When I arrived at the little consolidated school where my Mother and aunts and uncles had gone, and my grandmother whom I would be living with until the end of the 9th grade, I was in the latter part of my 4th grade.
There was a blonde-haired girl named Olivia, 2 grades behind me. She decided she liked me, but of course I was more interested in the girls in the same grade.
But by my 8th grade, we both had crushes on each other, as I gradually understood that the girls in my grade were looking for older guys. There were still the parties, you know where the games call for you to go walking with a partner.
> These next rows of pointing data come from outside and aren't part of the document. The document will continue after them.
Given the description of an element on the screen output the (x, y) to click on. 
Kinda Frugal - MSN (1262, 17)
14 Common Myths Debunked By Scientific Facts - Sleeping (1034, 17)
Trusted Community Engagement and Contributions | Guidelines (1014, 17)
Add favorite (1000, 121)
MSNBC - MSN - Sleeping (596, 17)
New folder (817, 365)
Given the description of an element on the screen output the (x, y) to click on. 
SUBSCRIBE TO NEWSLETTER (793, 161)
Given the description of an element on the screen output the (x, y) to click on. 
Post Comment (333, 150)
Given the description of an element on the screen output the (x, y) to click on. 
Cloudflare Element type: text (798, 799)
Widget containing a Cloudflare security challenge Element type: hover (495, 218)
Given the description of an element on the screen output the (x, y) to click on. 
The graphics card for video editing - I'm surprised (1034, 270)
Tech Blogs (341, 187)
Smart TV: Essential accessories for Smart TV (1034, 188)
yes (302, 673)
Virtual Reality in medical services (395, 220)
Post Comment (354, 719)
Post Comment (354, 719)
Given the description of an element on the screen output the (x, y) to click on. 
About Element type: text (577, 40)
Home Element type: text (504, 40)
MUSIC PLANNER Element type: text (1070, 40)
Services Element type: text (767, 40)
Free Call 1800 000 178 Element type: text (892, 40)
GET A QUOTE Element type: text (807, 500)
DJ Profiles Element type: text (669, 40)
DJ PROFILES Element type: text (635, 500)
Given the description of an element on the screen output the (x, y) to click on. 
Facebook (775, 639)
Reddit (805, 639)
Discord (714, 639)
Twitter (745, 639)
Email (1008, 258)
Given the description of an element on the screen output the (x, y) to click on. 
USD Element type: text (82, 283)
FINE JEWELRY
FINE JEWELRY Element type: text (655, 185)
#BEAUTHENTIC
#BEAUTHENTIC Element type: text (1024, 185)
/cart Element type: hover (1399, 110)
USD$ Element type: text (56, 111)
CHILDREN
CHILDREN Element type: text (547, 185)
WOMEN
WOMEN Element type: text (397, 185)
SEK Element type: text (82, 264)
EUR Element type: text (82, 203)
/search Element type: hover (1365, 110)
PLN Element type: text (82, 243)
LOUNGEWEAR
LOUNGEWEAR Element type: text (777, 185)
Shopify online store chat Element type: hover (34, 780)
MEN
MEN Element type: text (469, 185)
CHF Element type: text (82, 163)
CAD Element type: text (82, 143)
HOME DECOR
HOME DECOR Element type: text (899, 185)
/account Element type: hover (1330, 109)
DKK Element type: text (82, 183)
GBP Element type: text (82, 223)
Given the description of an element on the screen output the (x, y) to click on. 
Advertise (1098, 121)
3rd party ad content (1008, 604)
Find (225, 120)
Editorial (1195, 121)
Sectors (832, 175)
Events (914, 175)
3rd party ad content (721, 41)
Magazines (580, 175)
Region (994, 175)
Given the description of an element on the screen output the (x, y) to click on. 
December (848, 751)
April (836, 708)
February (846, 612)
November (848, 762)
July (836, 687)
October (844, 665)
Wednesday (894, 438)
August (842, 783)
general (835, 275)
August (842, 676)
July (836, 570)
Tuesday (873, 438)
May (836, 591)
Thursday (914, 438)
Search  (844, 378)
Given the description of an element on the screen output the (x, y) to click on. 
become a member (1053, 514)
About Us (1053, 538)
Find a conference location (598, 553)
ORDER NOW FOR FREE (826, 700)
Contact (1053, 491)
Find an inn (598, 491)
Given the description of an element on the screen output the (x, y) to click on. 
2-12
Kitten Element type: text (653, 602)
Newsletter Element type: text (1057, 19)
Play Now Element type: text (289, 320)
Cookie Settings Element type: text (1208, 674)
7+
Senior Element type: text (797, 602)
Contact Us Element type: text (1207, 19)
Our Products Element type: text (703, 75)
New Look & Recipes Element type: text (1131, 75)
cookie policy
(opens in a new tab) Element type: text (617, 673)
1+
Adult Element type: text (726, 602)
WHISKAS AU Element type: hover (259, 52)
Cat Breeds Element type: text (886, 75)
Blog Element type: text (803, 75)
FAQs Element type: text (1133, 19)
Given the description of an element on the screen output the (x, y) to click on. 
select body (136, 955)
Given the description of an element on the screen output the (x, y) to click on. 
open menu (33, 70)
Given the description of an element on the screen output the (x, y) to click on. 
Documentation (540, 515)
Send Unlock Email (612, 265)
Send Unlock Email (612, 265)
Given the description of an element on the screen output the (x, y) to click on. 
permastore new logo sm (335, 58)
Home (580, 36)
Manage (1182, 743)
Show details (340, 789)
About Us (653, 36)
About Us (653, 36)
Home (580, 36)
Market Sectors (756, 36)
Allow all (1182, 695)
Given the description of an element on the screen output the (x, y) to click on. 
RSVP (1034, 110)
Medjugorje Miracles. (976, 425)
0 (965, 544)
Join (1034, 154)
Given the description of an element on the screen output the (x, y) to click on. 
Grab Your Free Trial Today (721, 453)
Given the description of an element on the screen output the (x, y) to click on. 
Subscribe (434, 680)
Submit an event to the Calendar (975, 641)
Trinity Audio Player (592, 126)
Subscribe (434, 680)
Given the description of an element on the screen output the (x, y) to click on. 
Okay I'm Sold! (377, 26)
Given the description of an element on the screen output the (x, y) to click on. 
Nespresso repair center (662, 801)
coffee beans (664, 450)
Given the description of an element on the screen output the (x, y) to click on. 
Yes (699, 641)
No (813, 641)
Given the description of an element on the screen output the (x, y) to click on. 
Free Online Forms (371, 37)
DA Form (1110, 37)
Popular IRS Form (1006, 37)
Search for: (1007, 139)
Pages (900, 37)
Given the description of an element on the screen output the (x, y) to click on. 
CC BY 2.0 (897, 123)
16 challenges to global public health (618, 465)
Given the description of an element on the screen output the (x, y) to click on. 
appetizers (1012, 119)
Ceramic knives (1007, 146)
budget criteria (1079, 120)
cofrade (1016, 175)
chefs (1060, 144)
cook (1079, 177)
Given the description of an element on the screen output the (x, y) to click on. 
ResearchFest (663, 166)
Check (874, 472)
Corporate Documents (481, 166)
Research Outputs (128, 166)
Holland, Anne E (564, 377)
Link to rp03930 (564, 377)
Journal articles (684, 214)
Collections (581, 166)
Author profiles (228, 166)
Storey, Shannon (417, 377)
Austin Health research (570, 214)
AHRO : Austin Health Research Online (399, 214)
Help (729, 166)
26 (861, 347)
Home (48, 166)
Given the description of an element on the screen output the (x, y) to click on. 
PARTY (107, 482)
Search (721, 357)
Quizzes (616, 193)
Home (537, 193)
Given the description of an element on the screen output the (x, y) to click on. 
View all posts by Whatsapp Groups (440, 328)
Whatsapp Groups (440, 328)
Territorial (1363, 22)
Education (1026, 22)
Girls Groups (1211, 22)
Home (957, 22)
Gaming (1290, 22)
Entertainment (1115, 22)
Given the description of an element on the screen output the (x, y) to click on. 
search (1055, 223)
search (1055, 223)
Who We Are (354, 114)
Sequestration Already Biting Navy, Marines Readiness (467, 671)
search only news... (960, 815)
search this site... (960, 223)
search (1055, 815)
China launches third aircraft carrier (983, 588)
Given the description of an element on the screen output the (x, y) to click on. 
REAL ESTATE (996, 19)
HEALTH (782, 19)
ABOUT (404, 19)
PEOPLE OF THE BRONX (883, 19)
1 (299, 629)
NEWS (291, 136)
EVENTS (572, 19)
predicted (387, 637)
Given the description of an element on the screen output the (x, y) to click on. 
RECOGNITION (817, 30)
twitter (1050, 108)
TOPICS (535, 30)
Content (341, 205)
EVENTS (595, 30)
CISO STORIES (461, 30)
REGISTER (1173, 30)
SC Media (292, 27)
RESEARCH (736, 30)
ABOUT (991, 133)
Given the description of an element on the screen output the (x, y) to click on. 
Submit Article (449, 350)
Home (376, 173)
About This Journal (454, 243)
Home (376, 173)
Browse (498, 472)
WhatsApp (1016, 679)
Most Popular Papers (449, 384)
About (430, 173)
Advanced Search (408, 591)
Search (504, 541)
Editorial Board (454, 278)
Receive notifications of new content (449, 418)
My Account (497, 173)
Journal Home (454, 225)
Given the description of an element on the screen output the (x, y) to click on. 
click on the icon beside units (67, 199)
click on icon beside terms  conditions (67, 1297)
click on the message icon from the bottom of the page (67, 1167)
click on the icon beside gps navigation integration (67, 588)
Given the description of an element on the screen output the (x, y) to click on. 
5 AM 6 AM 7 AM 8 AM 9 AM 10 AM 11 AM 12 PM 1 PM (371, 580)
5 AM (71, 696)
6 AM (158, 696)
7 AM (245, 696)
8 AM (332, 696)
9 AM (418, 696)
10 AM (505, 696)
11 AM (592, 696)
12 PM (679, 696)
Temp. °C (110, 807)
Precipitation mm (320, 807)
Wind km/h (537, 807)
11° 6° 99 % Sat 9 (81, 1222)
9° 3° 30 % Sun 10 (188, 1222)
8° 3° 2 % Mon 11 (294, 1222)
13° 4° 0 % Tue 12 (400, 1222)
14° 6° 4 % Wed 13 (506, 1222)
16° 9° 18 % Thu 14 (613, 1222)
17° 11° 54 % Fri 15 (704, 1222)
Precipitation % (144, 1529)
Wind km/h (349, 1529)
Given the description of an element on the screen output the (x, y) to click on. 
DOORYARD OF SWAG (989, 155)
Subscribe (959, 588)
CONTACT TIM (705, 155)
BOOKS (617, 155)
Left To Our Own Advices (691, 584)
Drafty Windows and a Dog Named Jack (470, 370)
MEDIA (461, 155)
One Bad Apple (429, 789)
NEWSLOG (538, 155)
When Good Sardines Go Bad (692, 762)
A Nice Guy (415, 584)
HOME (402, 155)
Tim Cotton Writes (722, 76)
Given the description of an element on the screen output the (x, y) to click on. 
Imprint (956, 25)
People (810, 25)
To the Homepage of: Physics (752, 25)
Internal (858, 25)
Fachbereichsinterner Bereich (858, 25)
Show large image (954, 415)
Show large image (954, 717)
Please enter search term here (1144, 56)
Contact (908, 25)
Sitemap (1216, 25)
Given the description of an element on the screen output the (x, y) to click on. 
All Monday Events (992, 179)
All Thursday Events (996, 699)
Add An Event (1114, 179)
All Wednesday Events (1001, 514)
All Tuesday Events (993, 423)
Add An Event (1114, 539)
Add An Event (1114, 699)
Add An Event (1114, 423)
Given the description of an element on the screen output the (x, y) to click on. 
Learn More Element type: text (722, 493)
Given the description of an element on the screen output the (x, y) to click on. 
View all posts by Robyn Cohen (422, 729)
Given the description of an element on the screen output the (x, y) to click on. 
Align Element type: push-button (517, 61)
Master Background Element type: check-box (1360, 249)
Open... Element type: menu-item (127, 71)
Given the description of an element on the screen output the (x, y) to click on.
And even if the 8th grade girl may be "going with" a 9th or 10th grader, you could still kiss, especially if you didn't tell.
By my 9th grade, Olivia would have been my steady except we weren't really dating. Going to basketball games in the bus was always quite fun, though - except when the bus driver was mean enough to turn on the lights.
In the 10th grade, I moved to Atlanta and finished school there, and then went to college, so Olivia and I went separate ways.
We were at that era when things were pretty innocent. The book Peyton Place had us whispering.
The duck tails were in, and Elvis was becoming King, and some guys wore the white Pat Boone suede shoes. And the '57 chevy was hot.
The next few years, in Atlanta, guys wore their collars up to signify going steady, and their was for a while a colorful kind of fitted leg kind of slacks that the guys were wearing. And the flap over a pocket was also worn up to signify you were "taken." And the girls wore a circular pin, that had a meaning (kind of).
Almost forgot, there were "short" shorts.
And guys were peroxiding their hair. I did all of it one time; then just part of it the next. I had a flat top, with a ducktail on the back.
The bop, the twist, and the stroll were big. "To Know Him is to Love Him was big."